Course blog for American University PERF-570, Fall 2014
When I see this post, I feel sorry for those breakers especially for those who have been arrested and leaved criminal record for their rest of life. Life is not easy for most of them, and one of them says “If he finds a steady job as a janitor, he said, he’ll stop hitting”. Subway dancing make them live a better life, to pay their tuitions, rent and even support family. To them, street/subway dancing is also a way to express themselves and be educated in the field, like one family that “the parents can’t afford to send their kids to formal dance classes, but the streets and trains have provided the boys with a rigorous, if informal, education”. However, I can also understand the complain from passengers, though I haven’t experience that, that too much subway dancing is kind of annoying and disturbing. The tension seems not to be eased off.
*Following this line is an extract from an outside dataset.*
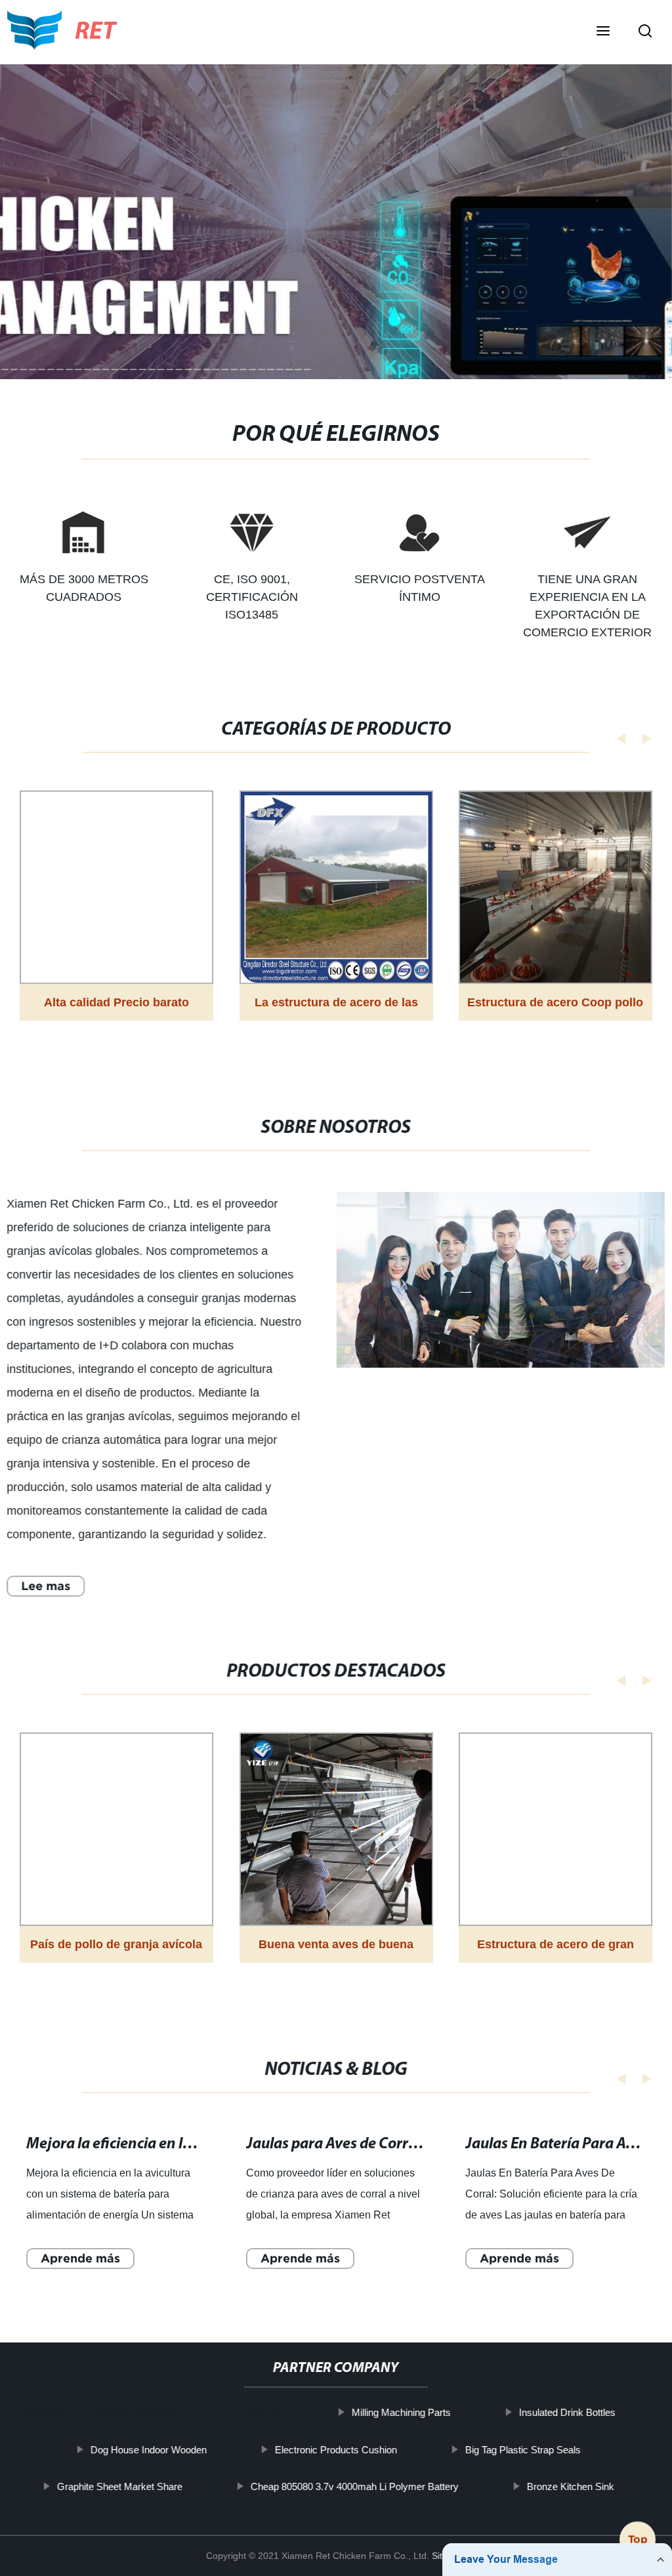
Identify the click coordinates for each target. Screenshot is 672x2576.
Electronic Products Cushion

Another emerging dance form site-specific dance that is well choreographed, organized and presented in specific sites comes to my mind. To figure out if there is a solution to help, let’s compare the street/subway dance to site-specific dance. The common place is that they all performed in the public sites, and rely on surrounding environment. And the major differences in my eye are: 1) Performers in site-specific dance are hired and a team or company supports the whole process, while street dancers usually dance for their own individually or in a team. 2) The organizer of site-specific dance asks for permit or is able to get the permit for performing in specific sites, while street dancers don’t or are not able to do that. So can we create street dance organization (maybe nonprofit) to hire those talented dancers to perform on the street/subway, where we are able to gain permit? I think the people in charge will take more seriously in an organization than just individuals. The image might be impractical, but what’s the limitation? Hope anyone can answer my concern.